Sentì distintamente un sospiro estasiato provenire da Jane; vide con la coda dell’occhio che una sua mano era sgusciata a stringere una coscia di Dom sotto al tavolo.
Mi spiace, bellezza, ma se vuoi uno che ti chiami amore faresti meglio a cercare da un’altra parte.
“Vado un attimo all’edicola qua di fronte. Bing vuole un fumetto,” disse, pizzicando fra pollice e indice il naso di suo figlio. Lo disse con tono orgoglioso, come se Bingham gli avesse appena chiesto il permesso di poter regalare tutti i suoi adorati giocattoli a Buster Wolstenholme.
“Lasciami il naso, papà! Lasciameloooo!”
“Matt, lascia il naso di tuo figlio, è uno dei punti forti della sua bellezza” ridacchiò Kate avvicinando il viso al suo bambino per strofinarselo contro una guancia. Dom fece una smorfia perfida.
“Non avresti detto la stessa cosa se il naso l’avesse preso da tuo marito, Kate” rise, lanciando un’occhiata vittoriosa al proprio cantante. Matt gli mostrò il medio.
“Segaiolo”.
“Matt! Non davanti al bambino!”
“Segaiolo!”
“BINGHAM HAWN BELLAMY! Non si dice quella parola!”
Il piccolo non fece un plissè, anzi, indicò Dom a suo padre con un dito e ripetè con invidibile flemma: “Segaiolo”.
Dom e Matt erano piegati in due dal ridere; Jane sembrava imbarazzata e un po’ sconvolta; Kate tentava con tutte le sue forze di non scoppiare a ridere a sua volta, cercando di ricoprire il ruolo di madre responsabile.
“Matt! Guarda che hai fatto!”
Matt si era preso la faccia tra le mani e continuava a sobbalzare sulla sedia per le risa. Suo figlio lo guardava incredibilmente fiero di sé stesso.
“Bing”, cominciò Dom, fingendo con pessimi risultati una smorfia addolorata, “lo pensi davvero?”
Tirò su col naso, togliendosi gli occhiali da sola per asciugarsi dal viso una lacrima immaginaria.
Il bimbo ci cascò con tutte le scarpe.

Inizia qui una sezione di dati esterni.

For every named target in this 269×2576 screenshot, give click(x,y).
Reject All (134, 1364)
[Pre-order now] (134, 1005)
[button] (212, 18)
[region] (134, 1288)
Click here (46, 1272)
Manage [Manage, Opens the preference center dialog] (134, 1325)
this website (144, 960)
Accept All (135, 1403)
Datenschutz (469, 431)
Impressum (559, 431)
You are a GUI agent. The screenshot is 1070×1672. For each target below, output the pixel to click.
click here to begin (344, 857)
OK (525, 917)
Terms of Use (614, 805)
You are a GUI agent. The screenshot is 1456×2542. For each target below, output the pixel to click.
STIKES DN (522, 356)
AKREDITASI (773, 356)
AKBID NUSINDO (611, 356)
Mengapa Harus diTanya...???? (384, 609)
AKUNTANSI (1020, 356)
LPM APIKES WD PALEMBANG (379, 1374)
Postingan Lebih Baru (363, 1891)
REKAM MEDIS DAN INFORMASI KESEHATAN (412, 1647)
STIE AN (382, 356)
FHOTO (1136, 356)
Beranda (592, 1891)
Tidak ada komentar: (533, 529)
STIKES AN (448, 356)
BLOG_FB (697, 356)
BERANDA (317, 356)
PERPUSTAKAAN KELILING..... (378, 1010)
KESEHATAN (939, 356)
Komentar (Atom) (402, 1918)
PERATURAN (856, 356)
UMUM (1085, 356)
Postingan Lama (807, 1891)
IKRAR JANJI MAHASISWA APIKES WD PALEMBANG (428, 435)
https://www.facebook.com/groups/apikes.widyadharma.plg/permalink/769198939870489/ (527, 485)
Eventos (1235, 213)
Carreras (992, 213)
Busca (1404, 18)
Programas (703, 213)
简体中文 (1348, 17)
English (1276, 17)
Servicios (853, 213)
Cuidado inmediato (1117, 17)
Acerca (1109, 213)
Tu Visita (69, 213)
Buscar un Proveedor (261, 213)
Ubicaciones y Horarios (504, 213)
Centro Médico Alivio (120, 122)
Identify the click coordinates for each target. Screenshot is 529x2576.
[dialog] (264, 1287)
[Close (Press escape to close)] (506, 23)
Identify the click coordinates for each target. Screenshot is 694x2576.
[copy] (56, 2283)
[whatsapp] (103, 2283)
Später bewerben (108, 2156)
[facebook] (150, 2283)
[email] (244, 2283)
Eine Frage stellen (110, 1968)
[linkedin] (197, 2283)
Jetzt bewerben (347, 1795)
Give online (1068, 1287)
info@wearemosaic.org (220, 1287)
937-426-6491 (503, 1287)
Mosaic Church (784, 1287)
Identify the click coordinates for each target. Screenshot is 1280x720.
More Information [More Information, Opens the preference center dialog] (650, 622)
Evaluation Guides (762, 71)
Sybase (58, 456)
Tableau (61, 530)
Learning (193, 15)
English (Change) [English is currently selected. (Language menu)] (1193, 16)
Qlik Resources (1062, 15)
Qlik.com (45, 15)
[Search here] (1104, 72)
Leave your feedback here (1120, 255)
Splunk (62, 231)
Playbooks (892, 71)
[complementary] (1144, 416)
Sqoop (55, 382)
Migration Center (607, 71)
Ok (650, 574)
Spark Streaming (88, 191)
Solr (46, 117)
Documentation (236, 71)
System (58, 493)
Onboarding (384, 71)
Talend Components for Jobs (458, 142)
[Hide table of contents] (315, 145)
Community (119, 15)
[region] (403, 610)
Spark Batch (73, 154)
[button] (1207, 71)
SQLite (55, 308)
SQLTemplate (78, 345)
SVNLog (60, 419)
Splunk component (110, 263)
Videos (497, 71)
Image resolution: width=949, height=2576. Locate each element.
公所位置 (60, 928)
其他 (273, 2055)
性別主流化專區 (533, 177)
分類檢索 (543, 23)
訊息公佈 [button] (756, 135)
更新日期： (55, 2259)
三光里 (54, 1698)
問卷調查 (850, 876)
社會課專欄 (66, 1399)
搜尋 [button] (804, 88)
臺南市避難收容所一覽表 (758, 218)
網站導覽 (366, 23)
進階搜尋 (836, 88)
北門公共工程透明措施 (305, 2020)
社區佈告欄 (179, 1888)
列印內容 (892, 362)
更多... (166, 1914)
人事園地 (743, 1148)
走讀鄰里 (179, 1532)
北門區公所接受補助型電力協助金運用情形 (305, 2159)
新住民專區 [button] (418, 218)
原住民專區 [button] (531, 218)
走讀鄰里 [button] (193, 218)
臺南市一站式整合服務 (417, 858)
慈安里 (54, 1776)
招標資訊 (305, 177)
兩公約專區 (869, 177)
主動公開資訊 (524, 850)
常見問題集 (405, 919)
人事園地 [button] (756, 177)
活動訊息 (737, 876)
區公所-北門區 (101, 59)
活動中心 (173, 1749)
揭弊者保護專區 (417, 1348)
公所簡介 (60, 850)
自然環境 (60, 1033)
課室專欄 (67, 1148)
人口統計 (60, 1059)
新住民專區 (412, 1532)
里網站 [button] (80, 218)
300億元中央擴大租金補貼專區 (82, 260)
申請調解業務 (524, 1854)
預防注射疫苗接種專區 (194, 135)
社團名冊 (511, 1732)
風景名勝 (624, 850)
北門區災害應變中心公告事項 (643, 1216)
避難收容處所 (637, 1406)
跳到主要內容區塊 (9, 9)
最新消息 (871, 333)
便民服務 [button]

Come faceva sempre suo padre, ogni volta che Dom sembrava uscire dal suo stato di perenne serenità interiore per covare un’incazzatura verso di lui.
“No!”
“Chiedi scusa, Bing”.
Dom fece segno a Kate di lasciar stare, ma Bing si affrettò subito a mormorare: “Scusa”.
Il biondo si sporse sul tavolino, rovesciando un bicchiere pieno d’acqua direttamente sui pantaloni di Matt.
“Ma di cosa, piccolo”. Gli diede un bacio sulla fronte, al quale Bing rispose tirandogli affettuosamente il lobo dell’orecchio.
“Oi! Dom! I miei pantaloni nuovi!
Dom gli rivolse uno sguardo condiscendente.
“E’ acqua, Matt. E comunque sono orrendi. Non ho rovinato nulla”.
“Orrendi saranno i tuoi pantaloni rosa da ricchione, segaiolo”.
Kate non poteva credere alle proprie orecchie. Jane sembrava cercare disperatamente un modo per scappare via dagli amici pazzi del suo quasi-fidanzato e dalla loro discutibile prole. Bing saltellava felice in grembo a suo padre, snocciolando con aria innocente una sequela ininterrotta di “segaiolo” e rigirandosi la parola in bocca come se fosse la più buona delle caramelle.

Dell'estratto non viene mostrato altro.